Records from a dataset

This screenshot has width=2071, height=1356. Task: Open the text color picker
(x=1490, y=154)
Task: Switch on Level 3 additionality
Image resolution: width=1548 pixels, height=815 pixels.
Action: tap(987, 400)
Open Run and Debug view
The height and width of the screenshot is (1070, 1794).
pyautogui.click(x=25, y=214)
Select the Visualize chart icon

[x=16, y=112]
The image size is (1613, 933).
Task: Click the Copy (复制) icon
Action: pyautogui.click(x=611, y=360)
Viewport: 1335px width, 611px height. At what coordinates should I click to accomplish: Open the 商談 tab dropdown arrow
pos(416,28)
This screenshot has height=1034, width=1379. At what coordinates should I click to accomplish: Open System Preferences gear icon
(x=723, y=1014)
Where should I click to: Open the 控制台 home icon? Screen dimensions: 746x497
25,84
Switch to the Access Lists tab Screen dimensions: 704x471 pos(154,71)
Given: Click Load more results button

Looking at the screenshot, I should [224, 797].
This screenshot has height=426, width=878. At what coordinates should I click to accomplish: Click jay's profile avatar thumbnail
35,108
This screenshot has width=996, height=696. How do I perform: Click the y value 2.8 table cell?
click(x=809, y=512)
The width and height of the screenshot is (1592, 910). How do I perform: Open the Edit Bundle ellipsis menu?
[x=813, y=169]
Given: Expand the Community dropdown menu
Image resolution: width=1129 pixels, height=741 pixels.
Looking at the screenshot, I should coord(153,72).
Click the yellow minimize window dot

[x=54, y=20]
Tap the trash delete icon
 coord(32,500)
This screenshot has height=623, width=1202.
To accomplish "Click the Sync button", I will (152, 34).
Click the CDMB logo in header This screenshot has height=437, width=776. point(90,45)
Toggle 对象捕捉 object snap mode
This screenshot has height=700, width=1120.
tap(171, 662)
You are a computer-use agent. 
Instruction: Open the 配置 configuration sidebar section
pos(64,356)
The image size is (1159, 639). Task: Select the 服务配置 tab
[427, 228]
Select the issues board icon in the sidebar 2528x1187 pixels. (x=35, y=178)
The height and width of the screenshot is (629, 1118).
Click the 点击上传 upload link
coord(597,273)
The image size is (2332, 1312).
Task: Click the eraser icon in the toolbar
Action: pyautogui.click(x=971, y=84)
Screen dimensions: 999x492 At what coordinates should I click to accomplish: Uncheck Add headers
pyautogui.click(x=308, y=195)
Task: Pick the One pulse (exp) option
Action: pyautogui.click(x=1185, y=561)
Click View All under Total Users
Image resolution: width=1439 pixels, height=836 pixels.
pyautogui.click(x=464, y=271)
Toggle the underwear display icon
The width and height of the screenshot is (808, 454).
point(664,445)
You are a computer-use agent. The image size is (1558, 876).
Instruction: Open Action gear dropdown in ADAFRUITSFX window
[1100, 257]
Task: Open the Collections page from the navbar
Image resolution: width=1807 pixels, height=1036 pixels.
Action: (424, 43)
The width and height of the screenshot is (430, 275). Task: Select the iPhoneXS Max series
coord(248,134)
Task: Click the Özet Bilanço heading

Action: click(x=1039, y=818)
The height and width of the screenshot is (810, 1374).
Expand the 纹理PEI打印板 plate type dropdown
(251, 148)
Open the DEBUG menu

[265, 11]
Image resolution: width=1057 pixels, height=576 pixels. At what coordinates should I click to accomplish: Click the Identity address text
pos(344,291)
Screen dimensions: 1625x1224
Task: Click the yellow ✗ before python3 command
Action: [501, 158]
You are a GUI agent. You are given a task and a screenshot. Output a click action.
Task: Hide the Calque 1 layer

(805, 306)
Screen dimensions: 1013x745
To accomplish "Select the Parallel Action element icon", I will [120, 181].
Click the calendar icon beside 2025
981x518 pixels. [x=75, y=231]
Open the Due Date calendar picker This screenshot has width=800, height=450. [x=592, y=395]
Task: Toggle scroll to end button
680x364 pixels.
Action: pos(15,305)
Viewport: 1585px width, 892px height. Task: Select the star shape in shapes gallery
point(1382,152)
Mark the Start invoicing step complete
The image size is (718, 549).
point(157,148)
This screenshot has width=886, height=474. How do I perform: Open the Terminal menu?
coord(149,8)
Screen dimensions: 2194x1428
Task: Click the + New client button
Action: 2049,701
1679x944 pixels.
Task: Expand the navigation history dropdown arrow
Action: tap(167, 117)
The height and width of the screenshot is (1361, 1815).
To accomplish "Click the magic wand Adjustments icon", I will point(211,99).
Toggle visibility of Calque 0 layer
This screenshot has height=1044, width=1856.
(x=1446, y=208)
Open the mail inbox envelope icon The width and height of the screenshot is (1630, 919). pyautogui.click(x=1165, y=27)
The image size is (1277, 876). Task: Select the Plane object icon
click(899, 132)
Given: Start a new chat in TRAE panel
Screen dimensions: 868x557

**ACTIVITY:**
Faithfully reproduce all of the records, character for character.

**ANSWER SPACE:**
This screenshot has width=2071, height=1356. Task: Open the text color picker
(x=1490, y=154)
Task: Switch on Level 3 additionality
Image resolution: width=1548 pixels, height=815 pixels.
Action: tap(987, 400)
Open Run and Debug view
The height and width of the screenshot is (1070, 1794).
pyautogui.click(x=25, y=214)
Select the Visualize chart icon

[x=16, y=112]
The image size is (1613, 933).
Task: Click the Copy (复制) icon
Action: pyautogui.click(x=611, y=360)
Viewport: 1335px width, 611px height. At what coordinates should I click to accomplish: Open the 商談 tab dropdown arrow
pos(416,28)
This screenshot has height=1034, width=1379. At what coordinates should I click to accomplish: Open System Preferences gear icon
(x=723, y=1014)
Where should I click to: Open the 控制台 home icon? Screen dimensions: 746x497
25,84
Switch to the Access Lists tab Screen dimensions: 704x471 pos(154,71)
Given: Click Load more results button

Looking at the screenshot, I should [224, 797].
This screenshot has height=426, width=878. At what coordinates should I click to accomplish: Click jay's profile avatar thumbnail
35,108
This screenshot has width=996, height=696. How do I perform: Click the y value 2.8 table cell?
click(x=809, y=512)
The width and height of the screenshot is (1592, 910). How do I perform: Open the Edit Bundle ellipsis menu?
[x=813, y=169]
Given: Expand the Community dropdown menu
Image resolution: width=1129 pixels, height=741 pixels.
Looking at the screenshot, I should coord(153,72).
Click the yellow minimize window dot

[x=54, y=20]
Tap the trash delete icon
 coord(32,500)
This screenshot has height=623, width=1202.
To accomplish "Click the Sync button", I will (152, 34).
Click the CDMB logo in header This screenshot has height=437, width=776. point(90,45)
Toggle 对象捕捉 object snap mode
This screenshot has height=700, width=1120.
tap(171, 662)
You are a computer-use agent. 
Instruction: Open the 配置 configuration sidebar section
pos(64,356)
The image size is (1159, 639). Task: Select the 服务配置 tab
[427, 228]
Select the issues board icon in the sidebar 2528x1187 pixels. (x=35, y=178)
The height and width of the screenshot is (629, 1118).
Click the 点击上传 upload link
coord(597,273)
The image size is (2332, 1312).
Task: Click the eraser icon in the toolbar
Action: pyautogui.click(x=971, y=84)
Screen dimensions: 999x492 At what coordinates should I click to accomplish: Uncheck Add headers
pyautogui.click(x=308, y=195)
Task: Pick the One pulse (exp) option
Action: pyautogui.click(x=1185, y=561)
Click View All under Total Users
Image resolution: width=1439 pixels, height=836 pixels.
pyautogui.click(x=464, y=271)
Toggle the underwear display icon
The width and height of the screenshot is (808, 454).
point(664,445)
You are a computer-use agent. The image size is (1558, 876).
Instruction: Open Action gear dropdown in ADAFRUITSFX window
[1100, 257]
Task: Open the Collections page from the navbar
Image resolution: width=1807 pixels, height=1036 pixels.
Action: (424, 43)
The width and height of the screenshot is (430, 275). Task: Select the iPhoneXS Max series
coord(248,134)
Task: Click the Özet Bilanço heading

Action: click(x=1039, y=818)
The height and width of the screenshot is (810, 1374).
Expand the 纹理PEI打印板 plate type dropdown
(251, 148)
Open the DEBUG menu

[265, 11]
Image resolution: width=1057 pixels, height=576 pixels. At what coordinates should I click to accomplish: Click the Identity address text
pos(344,291)
Screen dimensions: 1625x1224
Task: Click the yellow ✗ before python3 command
Action: [501, 158]
You are a GUI agent. You are given a task and a screenshot. Output a click action.
Task: Hide the Calque 1 layer

(805, 306)
Screen dimensions: 1013x745
To accomplish "Select the Parallel Action element icon", I will [120, 181].
Click the calendar icon beside 2025
981x518 pixels. [x=75, y=231]
Open the Due Date calendar picker This screenshot has width=800, height=450. [x=592, y=395]
Task: Toggle scroll to end button
680x364 pixels.
Action: pos(15,305)
Viewport: 1585px width, 892px height. Task: Select the star shape in shapes gallery
point(1382,152)
Mark the Start invoicing step complete
The image size is (718, 549).
point(157,148)
This screenshot has width=886, height=474. How do I perform: Open the Terminal menu?
coord(149,8)
Screen dimensions: 2194x1428
Task: Click the + New client button
Action: 2049,701
1679x944 pixels.
Task: Expand the navigation history dropdown arrow
Action: tap(167, 117)
The height and width of the screenshot is (1361, 1815).
To accomplish "Click the magic wand Adjustments icon", I will point(211,99).
Toggle visibility of Calque 0 layer
This screenshot has height=1044, width=1856.
(x=1446, y=208)
Open the mail inbox envelope icon The width and height of the screenshot is (1630, 919). pyautogui.click(x=1165, y=27)
The image size is (1277, 876). Task: Select the Plane object icon
click(899, 132)
Given: Start a new chat in TRAE panel
Screen dimensions: 868x557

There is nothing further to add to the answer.